EXERCISE PASSAGE –
--

Note that there may be additional complications under state law, particularly in community property states. Professional assistance in this area is a must.
While nothing can replace the loss of loved ones, planning for the worst-case scenario may provide a measure of financial security.
Sexual Harassment: Silence Is Not Golden
A new case shows that sexual harassment may exist in the workplace without one person touching or even speaking to another. “Environmental harassment” represents unwelcome sexual conduct that creates an intimidating or offensive work environment. The most egregious cases of environmental harassment involve unwanted touching or lewd comments or jokes. But the courts have also indicated that silence, when it is constant and pervasive, can result in a sexually hostile environment.
Facts of the new case: A woman worked as a secretary for a township in Massachusetts. Her immediate supervisor was the town administrator. They had no prior relationship.
From day one on the job, the secretary claimed that the town administrator stared at her breasts. He never initiated any inappropriate action toward her nor did he make any comments or joke in a sexually explicit way. Yet the alleged staring made her feel uncomfortable. She often felt compelled to cover her breasts with a piece of paper or something else when she was in her boss’s presence.
When the secretary complained about the behavior, the township conducted an investigation. The township determined that the alleged staring did not create a hostile environment.

--

Stored data entries –

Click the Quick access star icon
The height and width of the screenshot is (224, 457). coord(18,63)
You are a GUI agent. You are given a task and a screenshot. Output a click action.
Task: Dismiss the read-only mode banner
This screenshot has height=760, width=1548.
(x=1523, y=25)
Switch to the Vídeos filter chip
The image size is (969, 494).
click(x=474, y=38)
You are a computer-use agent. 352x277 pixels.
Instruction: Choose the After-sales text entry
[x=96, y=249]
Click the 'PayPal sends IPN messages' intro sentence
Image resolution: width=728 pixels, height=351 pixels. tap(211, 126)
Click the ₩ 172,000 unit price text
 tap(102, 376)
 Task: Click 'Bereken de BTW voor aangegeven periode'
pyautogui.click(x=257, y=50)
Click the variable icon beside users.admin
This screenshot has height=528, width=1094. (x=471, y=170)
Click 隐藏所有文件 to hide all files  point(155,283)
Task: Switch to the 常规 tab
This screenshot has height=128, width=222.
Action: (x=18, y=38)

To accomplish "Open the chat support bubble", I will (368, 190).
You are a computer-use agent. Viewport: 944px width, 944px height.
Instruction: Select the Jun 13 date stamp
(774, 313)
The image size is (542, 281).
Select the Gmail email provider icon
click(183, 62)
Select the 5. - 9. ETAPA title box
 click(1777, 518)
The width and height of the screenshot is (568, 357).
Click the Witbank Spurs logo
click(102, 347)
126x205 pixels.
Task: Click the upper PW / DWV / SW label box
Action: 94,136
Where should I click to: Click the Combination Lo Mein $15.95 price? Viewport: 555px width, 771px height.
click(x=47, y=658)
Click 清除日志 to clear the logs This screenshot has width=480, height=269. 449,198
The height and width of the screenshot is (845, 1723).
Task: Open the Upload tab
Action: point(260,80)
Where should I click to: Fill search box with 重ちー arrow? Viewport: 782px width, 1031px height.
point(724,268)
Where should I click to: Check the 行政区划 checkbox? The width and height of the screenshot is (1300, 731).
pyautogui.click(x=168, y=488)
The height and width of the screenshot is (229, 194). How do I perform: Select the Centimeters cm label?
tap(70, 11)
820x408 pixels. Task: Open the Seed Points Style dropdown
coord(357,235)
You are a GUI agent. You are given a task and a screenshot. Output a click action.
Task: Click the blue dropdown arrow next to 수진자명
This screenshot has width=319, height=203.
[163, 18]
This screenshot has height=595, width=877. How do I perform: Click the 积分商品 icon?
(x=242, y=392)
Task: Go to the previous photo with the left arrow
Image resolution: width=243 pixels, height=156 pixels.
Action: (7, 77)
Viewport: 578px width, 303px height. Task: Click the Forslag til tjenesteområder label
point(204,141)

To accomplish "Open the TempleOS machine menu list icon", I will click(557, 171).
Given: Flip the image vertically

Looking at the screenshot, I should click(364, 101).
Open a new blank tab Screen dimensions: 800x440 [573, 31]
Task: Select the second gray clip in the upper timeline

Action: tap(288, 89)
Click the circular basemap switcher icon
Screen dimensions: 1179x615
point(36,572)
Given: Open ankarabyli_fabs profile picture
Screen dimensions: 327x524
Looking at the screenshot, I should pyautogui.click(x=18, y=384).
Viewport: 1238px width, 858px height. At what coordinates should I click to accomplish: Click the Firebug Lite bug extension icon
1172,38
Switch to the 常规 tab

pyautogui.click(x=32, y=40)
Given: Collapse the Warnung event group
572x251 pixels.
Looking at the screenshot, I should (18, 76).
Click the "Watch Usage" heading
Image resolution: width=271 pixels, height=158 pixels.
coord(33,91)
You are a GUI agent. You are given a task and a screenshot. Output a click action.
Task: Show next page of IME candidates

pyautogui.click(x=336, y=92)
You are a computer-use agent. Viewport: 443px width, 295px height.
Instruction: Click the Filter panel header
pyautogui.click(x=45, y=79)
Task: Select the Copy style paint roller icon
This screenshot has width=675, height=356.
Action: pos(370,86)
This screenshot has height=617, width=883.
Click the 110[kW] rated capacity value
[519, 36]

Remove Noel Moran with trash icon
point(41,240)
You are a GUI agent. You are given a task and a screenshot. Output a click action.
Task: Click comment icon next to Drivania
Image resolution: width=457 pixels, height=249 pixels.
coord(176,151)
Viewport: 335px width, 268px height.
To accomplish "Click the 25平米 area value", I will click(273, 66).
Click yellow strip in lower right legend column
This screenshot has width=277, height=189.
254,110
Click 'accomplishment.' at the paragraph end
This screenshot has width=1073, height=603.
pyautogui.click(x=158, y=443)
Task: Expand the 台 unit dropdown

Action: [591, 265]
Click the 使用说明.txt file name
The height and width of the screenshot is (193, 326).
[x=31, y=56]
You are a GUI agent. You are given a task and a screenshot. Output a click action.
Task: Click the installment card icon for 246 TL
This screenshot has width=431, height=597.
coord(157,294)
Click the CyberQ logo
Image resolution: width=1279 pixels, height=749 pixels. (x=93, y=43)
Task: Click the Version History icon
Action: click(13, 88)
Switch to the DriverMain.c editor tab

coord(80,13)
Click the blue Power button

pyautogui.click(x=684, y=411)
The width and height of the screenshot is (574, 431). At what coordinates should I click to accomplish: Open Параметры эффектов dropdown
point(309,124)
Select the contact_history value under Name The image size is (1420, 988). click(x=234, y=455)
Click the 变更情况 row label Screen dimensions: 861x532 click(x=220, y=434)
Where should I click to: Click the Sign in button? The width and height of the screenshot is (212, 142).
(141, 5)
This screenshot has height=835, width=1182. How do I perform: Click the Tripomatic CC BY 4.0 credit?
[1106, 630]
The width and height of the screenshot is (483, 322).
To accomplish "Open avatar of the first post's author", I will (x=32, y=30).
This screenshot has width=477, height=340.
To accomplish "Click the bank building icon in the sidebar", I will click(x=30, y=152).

--

EXERCISE DIRECTIONS –
Copy out the portion of the sexual harassment article that begins at the words "Facts of the" and stops after "no prior relationship.", renaming every "town administrator" to "town manager". These records were taken from a separate source.

FINAL ANSWER –
Facts of the new case: A woman worked as a secretary for a township in Massachusetts. Her immediate supervisor was the town manager. They had no prior relationship.